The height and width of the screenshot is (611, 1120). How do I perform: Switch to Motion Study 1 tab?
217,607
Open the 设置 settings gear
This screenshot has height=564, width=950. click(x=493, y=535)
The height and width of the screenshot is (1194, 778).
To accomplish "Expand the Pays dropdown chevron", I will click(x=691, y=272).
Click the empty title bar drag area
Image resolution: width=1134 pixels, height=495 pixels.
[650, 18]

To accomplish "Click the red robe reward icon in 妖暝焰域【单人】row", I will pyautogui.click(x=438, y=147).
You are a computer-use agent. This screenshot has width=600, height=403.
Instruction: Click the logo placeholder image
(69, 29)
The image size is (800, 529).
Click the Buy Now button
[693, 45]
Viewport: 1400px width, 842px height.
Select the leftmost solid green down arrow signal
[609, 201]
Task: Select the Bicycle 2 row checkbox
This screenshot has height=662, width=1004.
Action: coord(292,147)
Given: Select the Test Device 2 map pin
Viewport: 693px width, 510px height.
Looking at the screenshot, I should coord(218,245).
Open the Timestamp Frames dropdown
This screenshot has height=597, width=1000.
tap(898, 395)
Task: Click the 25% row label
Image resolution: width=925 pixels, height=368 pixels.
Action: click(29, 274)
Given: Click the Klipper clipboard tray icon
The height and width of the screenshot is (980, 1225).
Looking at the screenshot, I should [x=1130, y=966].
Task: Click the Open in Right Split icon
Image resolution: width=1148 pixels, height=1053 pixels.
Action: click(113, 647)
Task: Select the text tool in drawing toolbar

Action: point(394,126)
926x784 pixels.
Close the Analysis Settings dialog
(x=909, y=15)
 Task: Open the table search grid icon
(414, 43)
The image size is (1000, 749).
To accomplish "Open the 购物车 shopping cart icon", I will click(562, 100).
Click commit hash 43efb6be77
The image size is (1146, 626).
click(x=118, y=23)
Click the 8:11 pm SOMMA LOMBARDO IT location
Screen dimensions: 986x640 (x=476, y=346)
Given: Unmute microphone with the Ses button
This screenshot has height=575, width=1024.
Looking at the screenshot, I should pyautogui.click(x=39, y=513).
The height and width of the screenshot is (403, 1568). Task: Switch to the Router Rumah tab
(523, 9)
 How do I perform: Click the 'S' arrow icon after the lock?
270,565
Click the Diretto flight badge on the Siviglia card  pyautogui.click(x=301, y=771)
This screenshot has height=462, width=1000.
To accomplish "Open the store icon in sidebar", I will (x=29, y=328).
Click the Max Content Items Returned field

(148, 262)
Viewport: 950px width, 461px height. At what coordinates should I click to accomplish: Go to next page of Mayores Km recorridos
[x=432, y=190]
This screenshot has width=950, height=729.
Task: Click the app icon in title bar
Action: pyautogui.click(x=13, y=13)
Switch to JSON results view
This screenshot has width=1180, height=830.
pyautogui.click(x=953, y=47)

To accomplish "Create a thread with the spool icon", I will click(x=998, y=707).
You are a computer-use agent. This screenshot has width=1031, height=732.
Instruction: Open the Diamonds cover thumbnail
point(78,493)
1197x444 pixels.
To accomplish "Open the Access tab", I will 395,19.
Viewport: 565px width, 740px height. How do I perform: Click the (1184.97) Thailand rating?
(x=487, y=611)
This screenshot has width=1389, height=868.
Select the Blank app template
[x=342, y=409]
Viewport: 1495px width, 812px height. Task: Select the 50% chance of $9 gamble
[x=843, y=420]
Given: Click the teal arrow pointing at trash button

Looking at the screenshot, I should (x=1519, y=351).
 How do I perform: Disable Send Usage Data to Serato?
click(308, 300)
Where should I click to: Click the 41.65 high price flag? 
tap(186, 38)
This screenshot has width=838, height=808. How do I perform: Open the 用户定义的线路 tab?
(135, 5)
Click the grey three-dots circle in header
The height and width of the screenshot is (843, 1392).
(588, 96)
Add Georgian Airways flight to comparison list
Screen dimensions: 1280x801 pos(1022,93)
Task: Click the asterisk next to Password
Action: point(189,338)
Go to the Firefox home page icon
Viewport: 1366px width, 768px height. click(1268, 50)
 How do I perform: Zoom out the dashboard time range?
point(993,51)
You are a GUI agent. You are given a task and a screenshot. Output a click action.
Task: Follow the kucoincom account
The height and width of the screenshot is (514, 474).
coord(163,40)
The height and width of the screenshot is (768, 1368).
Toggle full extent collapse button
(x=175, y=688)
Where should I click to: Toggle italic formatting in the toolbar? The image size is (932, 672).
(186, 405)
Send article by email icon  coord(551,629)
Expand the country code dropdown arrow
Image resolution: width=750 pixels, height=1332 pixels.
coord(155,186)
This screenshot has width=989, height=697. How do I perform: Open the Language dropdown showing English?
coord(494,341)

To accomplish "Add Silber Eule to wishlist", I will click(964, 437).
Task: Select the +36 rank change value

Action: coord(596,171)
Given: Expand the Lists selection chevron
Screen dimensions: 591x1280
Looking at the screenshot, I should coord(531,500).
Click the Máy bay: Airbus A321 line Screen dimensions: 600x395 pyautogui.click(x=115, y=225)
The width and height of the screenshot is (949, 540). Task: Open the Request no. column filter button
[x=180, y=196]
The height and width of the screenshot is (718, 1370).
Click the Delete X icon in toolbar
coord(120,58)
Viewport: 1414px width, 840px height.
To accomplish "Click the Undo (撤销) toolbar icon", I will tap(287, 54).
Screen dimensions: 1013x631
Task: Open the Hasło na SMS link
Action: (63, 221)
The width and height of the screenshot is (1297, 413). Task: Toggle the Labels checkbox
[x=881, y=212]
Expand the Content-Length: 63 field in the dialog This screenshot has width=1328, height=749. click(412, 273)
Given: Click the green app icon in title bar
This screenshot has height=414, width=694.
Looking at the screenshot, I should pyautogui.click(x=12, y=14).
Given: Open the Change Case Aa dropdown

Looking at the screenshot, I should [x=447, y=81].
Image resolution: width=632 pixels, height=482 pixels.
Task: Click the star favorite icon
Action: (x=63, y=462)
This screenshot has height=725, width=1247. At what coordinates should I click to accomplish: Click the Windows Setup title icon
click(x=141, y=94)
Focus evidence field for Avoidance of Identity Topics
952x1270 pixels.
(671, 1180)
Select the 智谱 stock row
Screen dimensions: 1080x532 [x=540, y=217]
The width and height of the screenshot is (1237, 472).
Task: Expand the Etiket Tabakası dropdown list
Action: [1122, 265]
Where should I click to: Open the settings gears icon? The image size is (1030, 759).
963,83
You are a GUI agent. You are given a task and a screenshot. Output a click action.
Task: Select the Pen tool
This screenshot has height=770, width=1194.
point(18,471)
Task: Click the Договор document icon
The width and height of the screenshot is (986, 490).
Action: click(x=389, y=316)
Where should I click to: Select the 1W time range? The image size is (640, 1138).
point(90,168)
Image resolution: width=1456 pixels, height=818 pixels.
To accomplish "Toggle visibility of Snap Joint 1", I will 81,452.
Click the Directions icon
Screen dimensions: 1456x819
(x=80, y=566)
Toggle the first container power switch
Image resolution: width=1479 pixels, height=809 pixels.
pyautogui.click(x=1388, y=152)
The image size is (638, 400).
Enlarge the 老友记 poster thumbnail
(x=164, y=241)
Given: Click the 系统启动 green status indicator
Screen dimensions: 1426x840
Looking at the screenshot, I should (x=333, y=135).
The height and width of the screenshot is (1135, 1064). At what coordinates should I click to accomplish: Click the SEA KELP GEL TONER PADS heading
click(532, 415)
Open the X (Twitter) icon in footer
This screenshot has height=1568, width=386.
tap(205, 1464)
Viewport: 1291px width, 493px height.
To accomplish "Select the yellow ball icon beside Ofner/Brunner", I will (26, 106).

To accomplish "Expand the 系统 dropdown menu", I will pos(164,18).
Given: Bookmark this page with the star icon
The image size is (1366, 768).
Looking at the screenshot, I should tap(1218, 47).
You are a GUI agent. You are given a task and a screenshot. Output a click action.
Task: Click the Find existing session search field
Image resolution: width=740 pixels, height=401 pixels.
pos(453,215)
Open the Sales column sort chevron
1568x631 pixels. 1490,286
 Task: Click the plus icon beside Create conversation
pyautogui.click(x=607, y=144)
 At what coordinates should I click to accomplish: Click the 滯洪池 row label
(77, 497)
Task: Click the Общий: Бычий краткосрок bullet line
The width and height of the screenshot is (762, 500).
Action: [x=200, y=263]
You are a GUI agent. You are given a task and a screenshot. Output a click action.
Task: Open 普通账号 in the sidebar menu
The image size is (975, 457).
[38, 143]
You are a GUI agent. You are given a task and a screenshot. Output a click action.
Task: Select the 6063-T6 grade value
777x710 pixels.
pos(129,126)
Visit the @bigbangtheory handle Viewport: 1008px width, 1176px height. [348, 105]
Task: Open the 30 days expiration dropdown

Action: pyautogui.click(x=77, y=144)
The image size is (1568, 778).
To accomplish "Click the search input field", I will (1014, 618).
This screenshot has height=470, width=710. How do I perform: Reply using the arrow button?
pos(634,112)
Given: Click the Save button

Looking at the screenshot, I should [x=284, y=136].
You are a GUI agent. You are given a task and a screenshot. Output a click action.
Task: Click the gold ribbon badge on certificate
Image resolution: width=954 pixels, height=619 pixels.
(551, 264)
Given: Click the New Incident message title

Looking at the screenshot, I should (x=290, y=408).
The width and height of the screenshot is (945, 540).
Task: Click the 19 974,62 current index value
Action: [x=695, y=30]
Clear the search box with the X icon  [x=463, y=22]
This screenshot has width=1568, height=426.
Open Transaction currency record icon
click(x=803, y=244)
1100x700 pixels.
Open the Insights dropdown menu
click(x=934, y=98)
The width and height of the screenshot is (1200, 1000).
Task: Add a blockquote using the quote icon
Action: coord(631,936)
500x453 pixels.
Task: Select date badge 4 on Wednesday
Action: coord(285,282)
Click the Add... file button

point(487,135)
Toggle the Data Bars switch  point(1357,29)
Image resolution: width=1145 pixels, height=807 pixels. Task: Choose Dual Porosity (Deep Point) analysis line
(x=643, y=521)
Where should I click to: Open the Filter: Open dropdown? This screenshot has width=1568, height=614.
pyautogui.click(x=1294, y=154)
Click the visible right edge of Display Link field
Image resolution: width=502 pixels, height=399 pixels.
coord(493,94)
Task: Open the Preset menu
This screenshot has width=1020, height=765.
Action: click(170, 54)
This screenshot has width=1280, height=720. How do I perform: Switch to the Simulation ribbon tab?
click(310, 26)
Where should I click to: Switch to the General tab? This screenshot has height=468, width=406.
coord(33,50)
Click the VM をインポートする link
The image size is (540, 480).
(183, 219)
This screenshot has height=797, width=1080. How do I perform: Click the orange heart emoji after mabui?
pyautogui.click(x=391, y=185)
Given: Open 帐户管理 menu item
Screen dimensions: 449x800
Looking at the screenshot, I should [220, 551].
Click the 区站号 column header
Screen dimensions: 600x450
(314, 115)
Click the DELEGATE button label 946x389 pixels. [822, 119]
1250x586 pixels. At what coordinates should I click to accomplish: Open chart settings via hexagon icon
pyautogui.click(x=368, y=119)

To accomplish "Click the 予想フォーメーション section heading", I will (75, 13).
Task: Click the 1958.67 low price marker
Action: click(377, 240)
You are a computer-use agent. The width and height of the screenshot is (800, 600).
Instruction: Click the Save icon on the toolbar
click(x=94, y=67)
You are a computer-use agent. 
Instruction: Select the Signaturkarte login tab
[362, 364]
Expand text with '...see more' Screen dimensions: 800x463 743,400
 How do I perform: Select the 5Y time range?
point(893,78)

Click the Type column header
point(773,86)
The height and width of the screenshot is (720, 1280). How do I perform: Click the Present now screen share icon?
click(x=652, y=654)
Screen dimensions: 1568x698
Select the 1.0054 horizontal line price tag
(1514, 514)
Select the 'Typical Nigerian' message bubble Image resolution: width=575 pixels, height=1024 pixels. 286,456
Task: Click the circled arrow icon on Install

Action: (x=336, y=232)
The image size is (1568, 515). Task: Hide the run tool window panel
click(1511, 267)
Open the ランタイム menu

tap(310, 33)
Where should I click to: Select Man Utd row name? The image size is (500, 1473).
-=-=-
▶ [Exercise prompt]: Starting at the first line of the data above, please restate word for word every line up to and including the one that holds "has width=600, height=403.", and add nothing else.

▶ [Worked solution]:
The height and width of the screenshot is (611, 1120). How do I perform: Switch to Motion Study 1 tab?
217,607
Open the 设置 settings gear
This screenshot has height=564, width=950. click(x=493, y=535)
The height and width of the screenshot is (1194, 778).
To accomplish "Expand the Pays dropdown chevron", I will click(x=691, y=272).
Click the empty title bar drag area
Image resolution: width=1134 pixels, height=495 pixels.
[650, 18]

To accomplish "Click the red robe reward icon in 妖暝焰域【单人】row", I will pyautogui.click(x=438, y=147).
You are a computer-use agent. This screenshot has width=600, height=403.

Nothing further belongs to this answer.